Rodrigo não sabe se desligaram os aparelhos, ou não. Ele não concordou, mas logo em seguida recebeu um telefonema com o comunicado do falecimento.

Essa experiência virou tema de palestras que ele dá Brasil afora. A principal mensagem que deseja passar é inspirada na relação entre paciente e o profissional de saúde. Fez um mestrado em psicologia, especificamente na área de bioética, que estuda os dilemas dessa relação.  

“Ninguém enxerga a morte como resultado. A morte é possível e não necessariamente é negativa. Ou você sacrifica tudo que for necessário para garantir a vida do paciente, ou entrega para o paliativo para fazer os últimos desejos. Não há prática terapêutica de cuidado como tratamento”.

Adriana começou a ficar muito mal, caminhando para o fim. Rodrigo chamou o filho de canto. Disse: “Olha, já faz tempo que a mamãe está no hospital, eu acho que ela não vai conseguir mais voltar para casa. Eu acho que é melhor ela ir ficar com o Papai do céu, você não acha? É melhor do que ficar no hospital, não é?”. O menino concordou. 

Foi a forma que encontrou de levar conforto ao filho e a si mesmo.

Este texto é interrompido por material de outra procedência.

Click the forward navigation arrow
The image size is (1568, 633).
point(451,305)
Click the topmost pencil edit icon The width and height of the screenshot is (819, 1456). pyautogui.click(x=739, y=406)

“Quando a Adriana faleceu, ele estava meio que esperando que ela fosse embora, eu, como lhe disse, fiquei muito triste, muito triste, mas já estava grato. Não fiquei arrependido de nada, não fiquei questionando.”

Hoje, Rodrigo reflete sobre o período em que  Adriana ficou internada e  gostaria que menos pessoas ao seu redor estivessem cobrando “saúde”. Os questionamentos dos amigos e familiares, sobre ela não estar melhorando, soavam como uma cobrança cruel. Ele preferia uma abordagem mais empática. Por exemplo, perguntar se ele está bem ou se precisa de alguma coisa.

Em suas redes sociais, Rodrigo passou a receber mensagens de pessoas em processo de luto. Entre comentários e mensagens privadas, chegam a 100 por dia.

Na escola, um dos amigos  quis apelidar o menino de “Arthur sem mãe”, em tom pejorativo. Avisada do ocorrido, mãe desse colega ficou, obviamente, constrangida. Isso demonstra o total despreparo de crianças, e seus pais, em falar sobre morte e o luto. O colega de Arthur não sabe lidar com o fato do amigo ter perdido a mãe. Bom que haja canais como esse para nos ensinar.